Elle est Professeure en histoire contemporaine, à l'Université Grenoble Alpes

 

Présentation de la conférence

En 1886, la même année quoique de manière indépendante, les dépôts de brevet, par le français Paul Héroult et l'américain Charles Martin, de la technique de la fabrication de l'aluminium par l'électrolyse, ouvrent la voie à l'industrialisation de la production d'un métal dont les usages allaient connaître un formidable essor. Le procédé nécessitant de grandes quantités d'électricité les vallées alpines vont se couvrir de centrales électriques et d'usines. La Maurienne devient la vallée de l'aluminium. La formation d'un réseau national réduit ensuite l'avantage énergétique des territoires alpins.
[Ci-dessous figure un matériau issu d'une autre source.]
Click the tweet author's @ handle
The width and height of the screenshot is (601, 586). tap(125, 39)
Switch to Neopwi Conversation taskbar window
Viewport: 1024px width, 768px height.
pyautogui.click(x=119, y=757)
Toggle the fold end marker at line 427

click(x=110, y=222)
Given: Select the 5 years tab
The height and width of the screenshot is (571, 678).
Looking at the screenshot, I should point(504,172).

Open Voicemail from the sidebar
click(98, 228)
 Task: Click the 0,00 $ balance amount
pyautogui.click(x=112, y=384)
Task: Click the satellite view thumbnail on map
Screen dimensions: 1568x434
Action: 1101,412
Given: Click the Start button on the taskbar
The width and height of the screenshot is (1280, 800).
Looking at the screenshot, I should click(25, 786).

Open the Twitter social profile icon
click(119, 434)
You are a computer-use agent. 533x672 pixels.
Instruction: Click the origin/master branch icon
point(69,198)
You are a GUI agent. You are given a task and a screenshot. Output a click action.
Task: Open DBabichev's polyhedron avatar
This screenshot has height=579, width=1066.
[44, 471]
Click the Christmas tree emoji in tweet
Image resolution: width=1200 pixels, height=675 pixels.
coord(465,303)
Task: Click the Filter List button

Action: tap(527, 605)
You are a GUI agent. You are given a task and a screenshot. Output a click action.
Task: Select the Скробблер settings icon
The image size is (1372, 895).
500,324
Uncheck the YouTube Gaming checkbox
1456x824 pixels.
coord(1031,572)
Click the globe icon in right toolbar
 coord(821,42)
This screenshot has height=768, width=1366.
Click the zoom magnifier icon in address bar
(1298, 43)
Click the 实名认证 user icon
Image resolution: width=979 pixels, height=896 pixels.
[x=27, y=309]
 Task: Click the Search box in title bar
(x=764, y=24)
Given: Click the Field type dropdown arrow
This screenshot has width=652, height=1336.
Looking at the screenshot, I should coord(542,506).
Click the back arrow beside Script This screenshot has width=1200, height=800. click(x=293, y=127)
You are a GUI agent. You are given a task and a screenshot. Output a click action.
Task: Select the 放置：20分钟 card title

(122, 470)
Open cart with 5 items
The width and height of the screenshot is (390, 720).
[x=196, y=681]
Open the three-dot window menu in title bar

Péchiney, qui a succédé à Alais Froges et Camargue, fait le choix de moderniser son site historique de St Jean de Maurienne dans les années 1980 et investit sur le site de Dunkerque sur un site plus conforme à la nouvelle donne industrielle. C'est ensuite le groupe Rio Tinto Alcan qui prend le contrôle de l'industrie de l'aluminium en France et menace le site de St Jean de Maurienne de fermeture. Celle-ci sera finalement évitée par la prise de contrôle du site par un consortium formé par le groupe allemand TRIMET et EDF.